Cenouras coloridas e diferentes tipos de couve (como kale e rendada) estão entre os itens que chamaram a atenção de chefs, entre eles Paola Carosella, do Arturito, em São Paulo, cliente da Cooperapas, que nasceu em 2011.

Muitos agricultores, diz Lia, ingressaram na cooperativa em busca de inserção no mercado e apoio para lidar com as exigências para produzir orgânicos no país, como a certificação de alimentos. Na cooperativa, há dois grupos que fazem a certificação, o que deixa o processo mais barato.

Além disso, a entidade facilita o acesso a apoio técnico, que pode vir na forma de troca entre agricultores e por meio de programas públicos.

Outra forma de atuação das cooperativas é na busca por recursos, diz André Yves Cribb, pesquisador na Embrapa Agroindústria de Alimentos ."Muitas vezes, existe crédito disponível, mas esses produtores não sabem como chegar a ele. Então, a cooperativa pode fazer esse papel."

Em 2018, a Repescar (Cooperativa dos Pescadores e Marisqueiros de Vera Cruz), na Ilha de Itaparica (BA), conseguiu, por meio de um projeto do governo estadual, um investimento de R$ 2,2 milhões, destinado à compra de embarcações e um veículo de transporte e à criação de uma unidade de depuração, usada para retirar impurezas de moluscos.
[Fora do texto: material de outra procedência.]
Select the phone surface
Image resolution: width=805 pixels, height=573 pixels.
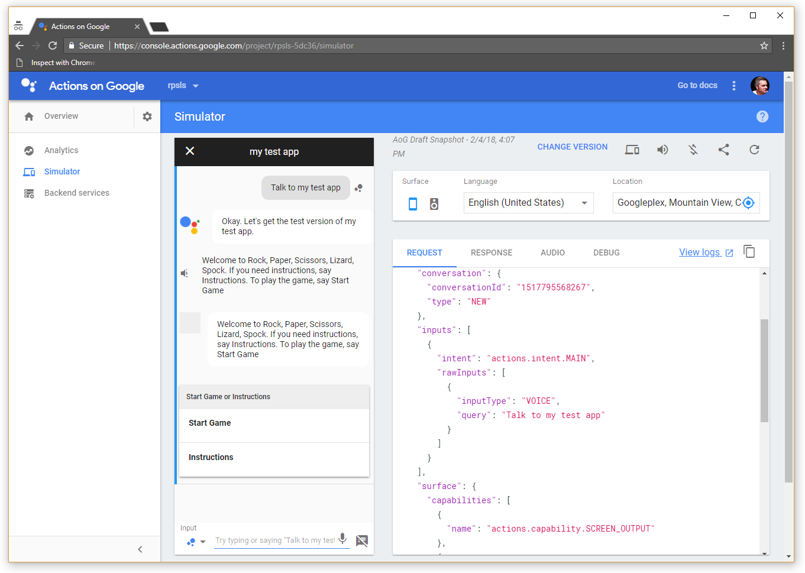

Com a estrutura atual, a entidade está apta a atender as exigências de selos de comercialização das instâncias municipal e estadual —no ano que vem, deve pleitear o certificado federal. "São legislações exigentes e, além de recurso, é preciso ter uma equipe técnica. Mas isso se traduz em acesso a clientes", afirma José Carlos Bezerra Jr., 46, assessor de mercado da cooperativa. A produção, diz ele, é feita com trabalho de conservação e manejo sustentável.

Itens como catado de aratu (R$ 65 o quilo) estão entre os produtos, que já eram vendidos a restaurantes em Salvador como o Origem, do chef Fabrício Lemos, e, com a pandemia, estão disponíveis para delivery.

"Não queremos trabalhar com quantidade. Temos um produto diferente e queremos atender locais que compartilham da nossa filosofia", diz.